Par jugement du 12 mai 2020, le tribunal a : - Dit que le congé avec refus de renouvellement sans indemnité d’éviction délivré le 13 juin 2016 par la SCI [Adresse 12] à la société [14], aux droits de laquelle se trouve la société Groupe Marbeuf a mis fin le 31 décembre 2016 au bail renouvelé le 23 février 2006 portant sur les locaux situés [Adresse 12] à [Localité 9], comprenant un appartement au deuxième étage et une cave au sous-sol, - Dit qu’en l’absence de motifs graves et légitimes établis, la SCI [Adresse 12] est redevable d’une indemnité d’éviction à l’égard de la Sté GROUPE MARBEUF, - Dit que la Sté Groupe Marbeuf a droit au maintien dans les lieux aux conditions et clauses du bail expiré jusqu'au paiement de l’indemnité d’éviction, - Avant dire droit au fond sur le montant de l'indemnité d'éviction et celui de l'indemnité d'occupation, désigné en qualité d'expert Mme [Y] [Z], - Fixé à la somme de 5.000 euros la provision à valoir sur la rémunération de l'expert, somme qui devra être consignée par la SCI [Adresse 12].
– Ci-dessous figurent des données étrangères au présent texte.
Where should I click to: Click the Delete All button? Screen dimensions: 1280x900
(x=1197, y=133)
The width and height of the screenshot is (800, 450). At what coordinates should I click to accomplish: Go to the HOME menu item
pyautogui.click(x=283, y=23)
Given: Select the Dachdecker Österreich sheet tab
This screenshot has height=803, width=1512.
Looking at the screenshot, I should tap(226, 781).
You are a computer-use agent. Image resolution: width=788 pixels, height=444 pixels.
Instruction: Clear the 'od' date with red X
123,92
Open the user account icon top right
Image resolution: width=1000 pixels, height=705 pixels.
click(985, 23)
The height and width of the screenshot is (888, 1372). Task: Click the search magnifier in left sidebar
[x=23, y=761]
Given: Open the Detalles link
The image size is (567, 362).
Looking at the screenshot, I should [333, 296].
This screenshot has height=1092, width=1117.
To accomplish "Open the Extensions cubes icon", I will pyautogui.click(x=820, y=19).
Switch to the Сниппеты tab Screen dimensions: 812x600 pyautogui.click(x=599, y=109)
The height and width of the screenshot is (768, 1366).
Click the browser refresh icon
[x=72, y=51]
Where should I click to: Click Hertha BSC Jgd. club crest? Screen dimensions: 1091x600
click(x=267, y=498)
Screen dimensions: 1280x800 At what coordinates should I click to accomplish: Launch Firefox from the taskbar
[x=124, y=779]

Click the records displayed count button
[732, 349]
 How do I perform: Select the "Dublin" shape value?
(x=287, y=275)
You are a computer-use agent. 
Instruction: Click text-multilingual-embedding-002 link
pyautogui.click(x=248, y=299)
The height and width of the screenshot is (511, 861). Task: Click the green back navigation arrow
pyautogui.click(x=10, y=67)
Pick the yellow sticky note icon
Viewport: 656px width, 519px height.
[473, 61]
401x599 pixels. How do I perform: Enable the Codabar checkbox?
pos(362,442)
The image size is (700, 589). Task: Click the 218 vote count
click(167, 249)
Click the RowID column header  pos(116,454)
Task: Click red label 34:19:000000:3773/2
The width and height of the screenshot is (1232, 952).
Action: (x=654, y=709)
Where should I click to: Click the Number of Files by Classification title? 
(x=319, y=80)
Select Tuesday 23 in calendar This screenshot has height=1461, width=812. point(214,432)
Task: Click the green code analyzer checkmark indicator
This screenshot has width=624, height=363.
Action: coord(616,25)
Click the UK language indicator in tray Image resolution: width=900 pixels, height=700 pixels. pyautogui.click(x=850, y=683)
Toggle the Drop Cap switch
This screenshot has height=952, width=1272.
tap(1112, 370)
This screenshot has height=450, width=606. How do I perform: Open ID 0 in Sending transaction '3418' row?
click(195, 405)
Par ordonnance du 28 mai 2020, Mme [Y] [Z] a été remplacée par M. [I] [D] pour réaliser la mission d’expertise.

En l’absence de consignation de la provision mise à la charge de la SCI [Adresse 12], la mission d’expertise est devenue caduque.

Par ordonnance du 9 novembre 2021, le juge chargé du contrôle de l’expertise a ordonné le relevé de caducité constatant l’accord des parties pour un partage de la consignation à parts égales.

L’expert a débuté sa mission et réalisé des actes d’expertise, puis a sollicité une provision complémentaire pour finaliser ses opérations.

Par ordonnance du 11 avril 2023, le juge chargé du contrôle de l’expertise a ordonné le versement d’une consignation complémentaire de 4.800 euros à la charge de la SCI [Adresse 12], laquelle n’a, à nouveau, pas été versée.